## Source document

=== Begin Enclosure ===

The dataset for the Reputation Dimension task is composed of two languages, English
and Spanish, in two different domains, automotive and banking. Our system uses a
different pipeline for each of the two languages as we were interested in the
comparison between rule based classifiers developed for the Spanish language and
statistical machine-learning classifiers. We submitted five runs that combine the
statistical and rule-based classifiers.
    We invested a certain effort to the process of tokenization of the tweet text and
URL as some preliminary experiments using cross-validation on the training corpus.
These experiments showed that this tokenization process was much more important
than the selection of an algorithm. Our runs use information from the text and
extended_url fields in the tweet.
    Our baseline run (Run #1) is based on a supervised classifier for each language.
Multinomial Naive Bayes (NBM) classifier on a simple bag of words representation
was selected with cross-validation among a collection of different algorithms.

=== End Enclosure ===

## Task requirements
(A) Answer these from the Reputation Dimension task description, one line each:
(i) Which two domains does the dataset cover?
(ii) How many runs were submitted?
(iii) Which classifier does the baseline run use?
(B) Print the Reputation Dimension task description from "We invested a" to "of different algorithms.", keeping every word and mark as it stands.

## Provided material
=== Begin Enclosure ===

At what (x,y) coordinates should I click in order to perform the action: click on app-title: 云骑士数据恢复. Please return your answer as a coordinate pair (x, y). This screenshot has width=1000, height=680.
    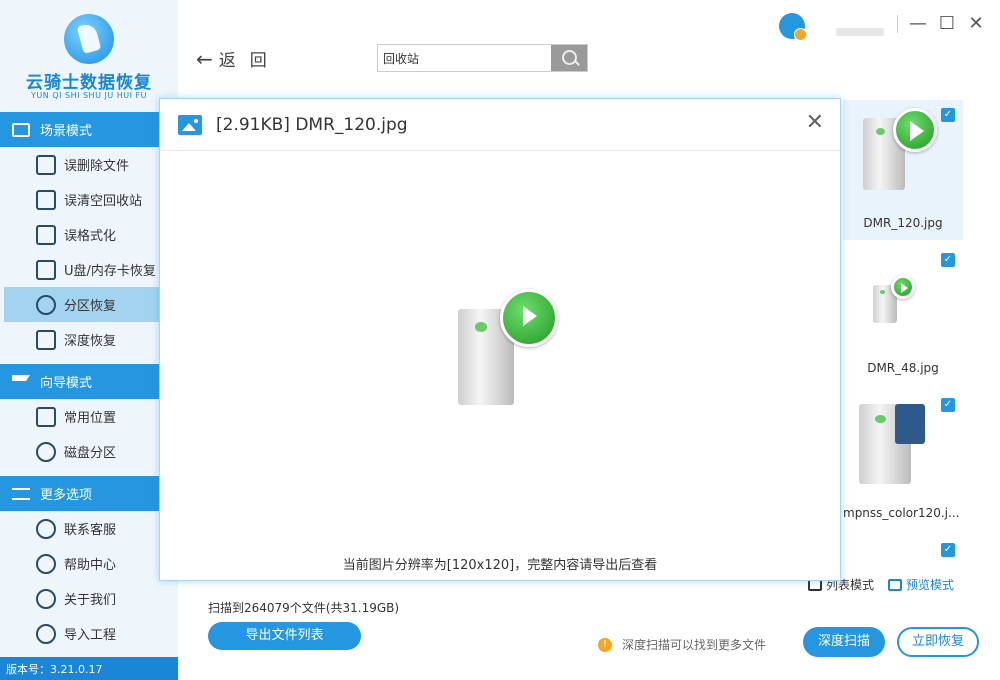
    Looking at the image, I should click on (89, 83).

=== End Enclosure ===

## Answer list
(A)
(i) Automotive and banking.
(ii) Five.
(iii) A Multinomial Naive Bayes (NBM) classifier on a simple bag of words representation.

(B)
We invested a certain effort to the process of tokenization of the tweet text and
URL as some preliminary experiments using cross-validation on the training corpus.
These experiments showed that this tokenization process was much more important
than the selection of an algorithm. Our runs use information from the text and
extended_url fields in the tweet.
    Our baseline run (Run #1) is based on a supervised classifier for each language.
Multinomial Naive Bayes (NBM) classifier on a simple bag of words representation
was selected with cross-validation among a collection of different algorithms.